**What is being asked**
Reproduce the whole listing, keeping every character the same.

+ + + + + + +

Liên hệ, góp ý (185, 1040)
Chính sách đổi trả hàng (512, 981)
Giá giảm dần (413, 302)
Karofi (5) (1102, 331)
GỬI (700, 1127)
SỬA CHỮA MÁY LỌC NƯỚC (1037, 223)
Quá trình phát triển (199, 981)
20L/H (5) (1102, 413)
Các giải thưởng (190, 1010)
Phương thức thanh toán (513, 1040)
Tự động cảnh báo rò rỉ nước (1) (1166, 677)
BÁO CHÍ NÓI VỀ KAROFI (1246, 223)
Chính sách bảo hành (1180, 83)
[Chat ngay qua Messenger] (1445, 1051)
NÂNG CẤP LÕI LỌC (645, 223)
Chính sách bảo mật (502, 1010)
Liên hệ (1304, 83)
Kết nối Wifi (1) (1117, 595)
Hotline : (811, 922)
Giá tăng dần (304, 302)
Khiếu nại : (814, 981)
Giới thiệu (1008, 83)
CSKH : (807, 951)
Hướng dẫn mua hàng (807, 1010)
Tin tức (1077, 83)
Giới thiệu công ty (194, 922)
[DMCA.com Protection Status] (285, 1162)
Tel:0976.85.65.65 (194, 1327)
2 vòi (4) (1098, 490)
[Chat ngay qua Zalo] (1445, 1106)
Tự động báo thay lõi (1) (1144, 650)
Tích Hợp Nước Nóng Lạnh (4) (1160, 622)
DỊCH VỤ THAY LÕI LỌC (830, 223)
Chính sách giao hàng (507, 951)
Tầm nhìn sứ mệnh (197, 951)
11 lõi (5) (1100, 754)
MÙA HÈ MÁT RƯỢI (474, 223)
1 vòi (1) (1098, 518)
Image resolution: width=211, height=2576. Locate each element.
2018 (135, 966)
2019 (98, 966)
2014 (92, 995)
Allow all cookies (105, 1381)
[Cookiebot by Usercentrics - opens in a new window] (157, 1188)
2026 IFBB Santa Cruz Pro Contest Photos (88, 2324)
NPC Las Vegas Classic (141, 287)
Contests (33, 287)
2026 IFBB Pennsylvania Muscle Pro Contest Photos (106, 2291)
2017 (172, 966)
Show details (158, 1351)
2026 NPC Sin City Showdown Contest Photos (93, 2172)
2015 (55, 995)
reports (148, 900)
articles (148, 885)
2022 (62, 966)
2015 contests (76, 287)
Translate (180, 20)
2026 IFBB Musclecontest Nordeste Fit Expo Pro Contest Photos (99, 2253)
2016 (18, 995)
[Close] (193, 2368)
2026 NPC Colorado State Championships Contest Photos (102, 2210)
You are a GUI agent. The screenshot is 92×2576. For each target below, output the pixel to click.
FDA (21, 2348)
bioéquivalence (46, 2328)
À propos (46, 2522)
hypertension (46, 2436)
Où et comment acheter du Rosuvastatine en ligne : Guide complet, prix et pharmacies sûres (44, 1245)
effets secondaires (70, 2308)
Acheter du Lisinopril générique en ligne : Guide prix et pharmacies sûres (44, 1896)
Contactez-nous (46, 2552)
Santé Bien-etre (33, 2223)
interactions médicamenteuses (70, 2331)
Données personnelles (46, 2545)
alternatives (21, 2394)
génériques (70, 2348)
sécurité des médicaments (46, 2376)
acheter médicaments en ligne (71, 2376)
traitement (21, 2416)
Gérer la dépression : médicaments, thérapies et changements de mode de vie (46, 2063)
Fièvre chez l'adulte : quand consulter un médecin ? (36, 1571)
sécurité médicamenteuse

+ + + + + + +

**Your response**
Liên hệ, góp ý (185, 1040)
Chính sách đổi trả hàng (512, 981)
Giá giảm dần (413, 302)
Karofi (5) (1102, 331)
GỬI (700, 1127)
SỬA CHỮA MÁY LỌC NƯỚC (1037, 223)
Quá trình phát triển (199, 981)
20L/H (5) (1102, 413)
Các giải thưởng (190, 1010)
Phương thức thanh toán (513, 1040)
Tự động cảnh báo rò rỉ nước (1) (1166, 677)
BÁO CHÍ NÓI VỀ KAROFI (1246, 223)
Chính sách bảo hành (1180, 83)
[Chat ngay qua Messenger] (1445, 1051)
NÂNG CẤP LÕI LỌC (645, 223)
Chính sách bảo mật (502, 1010)
Liên hệ (1304, 83)
Kết nối Wifi (1) (1117, 595)
Hotline : (811, 922)
Giá tăng dần (304, 302)
Khiếu nại : (814, 981)
Giới thiệu (1008, 83)
CSKH : (807, 951)
Hướng dẫn mua hàng (807, 1010)
Tin tức (1077, 83)
Giới thiệu công ty (194, 922)
[DMCA.com Protection Status] (285, 1162)
Tel:0976.85.65.65 (194, 1327)
2 vòi (4) (1098, 490)
[Chat ngay qua Zalo] (1445, 1106)
Tự động báo thay lõi (1) (1144, 650)
Tích Hợp Nước Nóng Lạnh (4) (1160, 622)
DỊCH VỤ THAY LÕI LỌC (830, 223)
Chính sách giao hàng (507, 951)
Tầm nhìn sứ mệnh (197, 951)
11 lõi (5) (1100, 754)
MÙA HÈ MÁT RƯỢI (474, 223)
1 vòi (1) (1098, 518)
Image resolution: width=211, height=2576. Locate each element.
2018 (135, 966)
2019 (98, 966)
2014 (92, 995)
Allow all cookies (105, 1381)
[Cookiebot by Usercentrics - opens in a new window] (157, 1188)
2026 IFBB Santa Cruz Pro Contest Photos (88, 2324)
NPC Las Vegas Classic (141, 287)
Contests (33, 287)
2026 IFBB Pennsylvania Muscle Pro Contest Photos (106, 2291)
2017 (172, 966)
Show details (158, 1351)
2026 NPC Sin City Showdown Contest Photos (93, 2172)
2015 (55, 995)
reports (148, 900)
articles (148, 885)
2022 (62, 966)
2015 contests (76, 287)
Translate (180, 20)
2026 IFBB Musclecontest Nordeste Fit Expo Pro Contest Photos (99, 2253)
2016 (18, 995)
[Close] (193, 2368)
2026 NPC Colorado State Championships Contest Photos (102, 2210)
You are a GUI agent. The screenshot is 92×2576. For each target below, output the pixel to click.
FDA (21, 2348)
bioéquivalence (46, 2328)
À propos (46, 2522)
hypertension (46, 2436)
Où et comment acheter du Rosuvastatine en ligne : Guide complet, prix et pharmacies sûres (44, 1245)
effets secondaires (70, 2308)
Acheter du Lisinopril générique en ligne : Guide prix et pharmacies sûres (44, 1896)
Contactez-nous (46, 2552)
Santé Bien-etre (33, 2223)
interactions médicamenteuses (70, 2331)
Données personnelles (46, 2545)
alternatives (21, 2394)
génériques (70, 2348)
sécurité des médicaments (46, 2376)
acheter médicaments en ligne (71, 2376)
traitement (21, 2416)
Gérer la dépression : médicaments, thérapies et changements de mode de vie (46, 2063)
Fièvre chez l'adulte : quand consulter un médecin ? (36, 1571)
sécurité médicamenteuse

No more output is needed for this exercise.